So what is a salad eater to do? Your best option are healthy oil and vinegar toppings, which you can easily prepare yourself. Try mixing different oils and vinegars with different spices (and maybe even some lemon juice or mustard).
Here’s a chef-approved salad recipe to get your mouth watering:
Loaded Mediterranean Chicken-Quinoa Salad
Diced chicken, roasted butternut squash and quinoa with a creamy avocado dressing and toasted pepitas
- For the salad
- 1 large chicken breast, boneless, skinless
- 1/4 cup quinoa
- 1 cup butternut squash, roasted
- 1 cup arugula
- For the vinaigrette
- 1 TBSP red wine vinegar
- 1 TBSP olive oil
- 1 TBSP avocado
- Toppings (optional)
- 1 tablespoon crumbled feta cheese
- 1 tablespoon pumpkin seeds, toasted
- Roast the chicken and butternut squash at 350 degrees for 20-30 minutes, until it reaches an internal temperature of 165. Allow it to rest for 10 minutes before dicing it.
- Cook the quinoa according to package directions.
- Pour the vinegar into a small container. Add salt and pepper. Slowly whisk in the oils until incorporated.
- Place the quinoa on the bottom of the bowl, salad ingredients on top, and top with chicken and optional toppings if desired. Combine with dressing and enjoy!

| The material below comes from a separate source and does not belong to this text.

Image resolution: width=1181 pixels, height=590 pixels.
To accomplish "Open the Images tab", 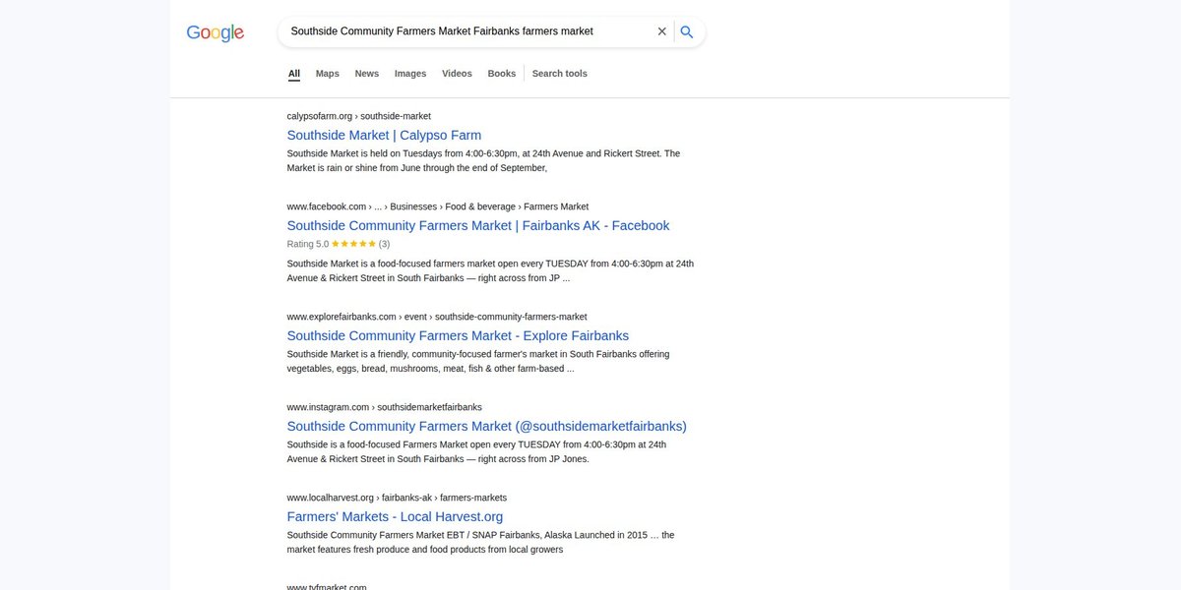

The Pickled Beet provides personalized, chef-crafted meals—including vegetarian and vegan, along with meals customized for people with food allergies or sensitivities. We even customize for low-carb, keto, and other diets. If you live in the Miami area and want meals to support your specific health needs, look no further than The Pickled Beet. We provide flavorful, healthy meals so you can eat the way you know you should—without spending hours in the kitchen. Contact us today for a free consultation.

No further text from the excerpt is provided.